Bien entendu, la position du point de couplages cordes / table d’harmonie est susceptible de venir modifier le couplage. Ce point de couplage peut varier de deux manières : par la position du couplage sur le chevalet ou bien par la position sur la corde, i.e l’influence de la longueur morte. Portons notre attention sur cette dernière. Jusqu’ici les longueurs mortes avaient été mesurées sur une table d’harmonie de piano droit. Nous allons à présent imposer une longueur totale proportionnelle à la longueur vibrante respectant la règle suivante : . Cette variation n’est pas sans conséquence puisque sur le modèle à notre disposition, la longueur totale des dernières notes est environ 1,5 fois plus grande que la partie vibrante.

Pour les notes que nous venons d’étudier, les conséquences sont sensiblement différentes. Pour la note Do4/52ème note (Figure IV–13–a) l’énergie est légèrement mieux conservée dans la corde et les partiels tiennent donc un peu plus longtemps. En revanche, le fondamental du La5/73ème note est complètement étouffé dans cette nouvelle configuration comme le montre la Figure IV–13–b.

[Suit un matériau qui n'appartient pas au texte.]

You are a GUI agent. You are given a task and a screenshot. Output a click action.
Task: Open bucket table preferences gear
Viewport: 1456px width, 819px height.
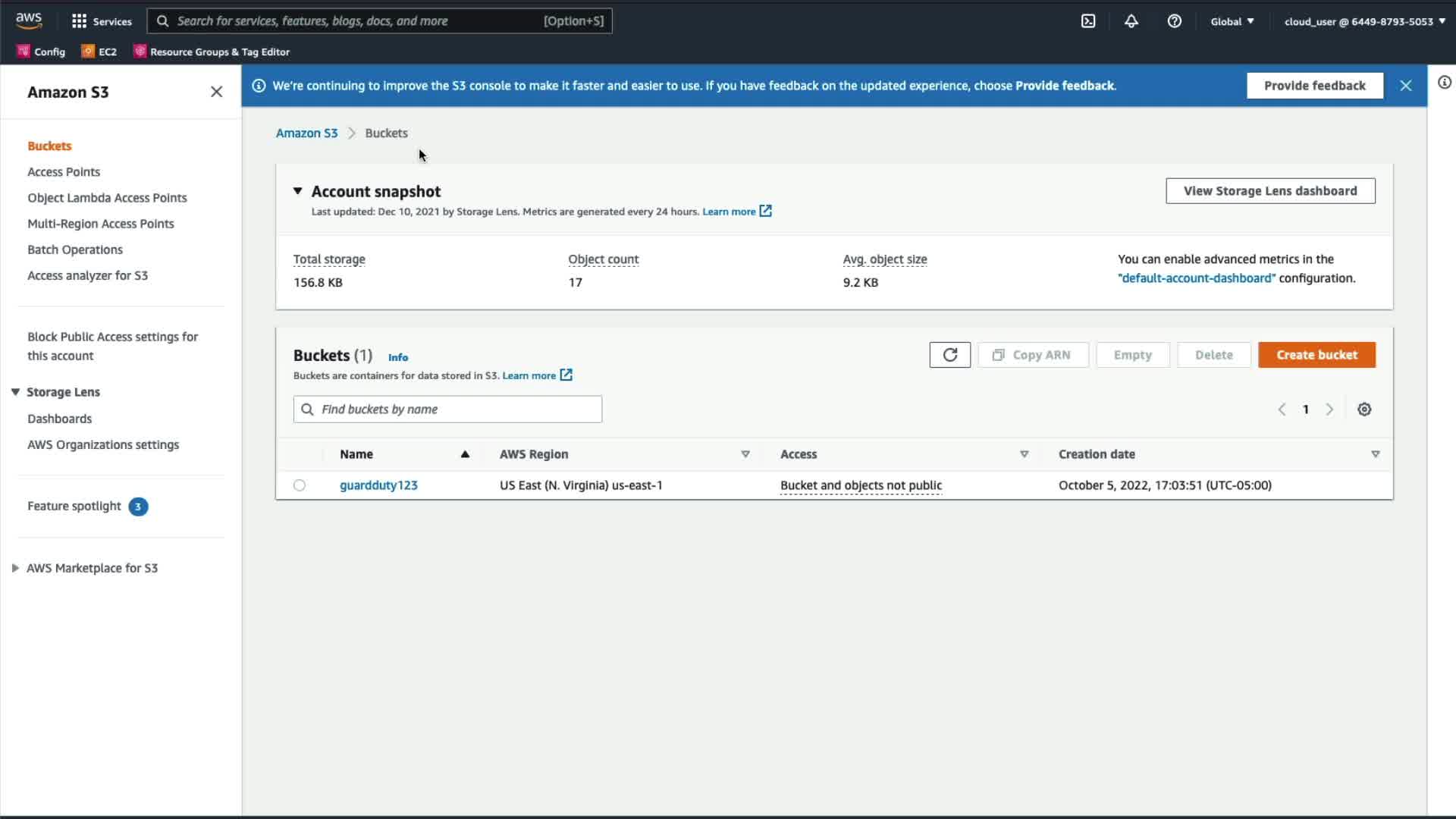pyautogui.click(x=1364, y=410)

Cela étant, la sensation d’étouffement est à l’écoute sensiblement la même que dans le cas de référence.

Figure IV–13 : Spectrogramme de la pression rayonnée en face de la table d’harmonie simplifiée à 1,5m pour des longueurs mortes égales à 0,05 fois les longueurs vibrantes. a) Do4/52ème note ; b) La5/73ème note ; c) La5#/Si5-b/74ème note11.

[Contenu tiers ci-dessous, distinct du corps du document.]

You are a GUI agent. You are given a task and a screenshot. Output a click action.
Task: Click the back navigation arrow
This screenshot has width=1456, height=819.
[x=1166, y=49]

11 Les fichiers sons de ces trois notes dans le cas de longueurs mortes proportionnelles aux longueurs vibrantes sont disponibles en cliquant ici où à l’url suivante http://bentrevisan.wixsite.com/vibrasound/media.

La comparaison de cette dernière figure avec la Figure IV–12 révèle également la disparition d’un partiel supplémentaire qui n’est pas un harmonique du fondamental transverse ni du longitudinal. Cette disparition est également présente dans le cas du La5#/74ème note comme le montre la Figure IV–13–c.

A la différence du fondamental du La5/73ème note qui est fortement atténué, ce partiel absent n’est plus du tout présent comme si une contribution avait disparu après modification de la longueur morte. Une hypothèse probable est que ce partiel vienne de la participation de la longueur morte dans la configuration précédente (avec des longueurs mortes réalistes). En effet, la longueur étant plus grande, cette dernière pourrait vibrer suffisamment pour enrichir le spectre de la note jouée.

Se pose alors la question de pertinence de ce partiel dans la composition des spectrogrammes. Une simple observation sur une table d’harmonie cordée montre que les longueurs mortes sont étouffées par des feutres, exception faite des dernières cordes correspondant à l’extrême aigu. De plus, le système de fixation au chevalet qui couple les cordes à la table d’harmonie forme une chicane matérialisée par deux pointes (se référer à la Figure I–4) : il est alors susceptible de limiter le transfert d’énergie dans les longueurs mortes. De notre point de vue, il serait donc curieux que ces longueurs enrichissent autant le timbre de l’instrument.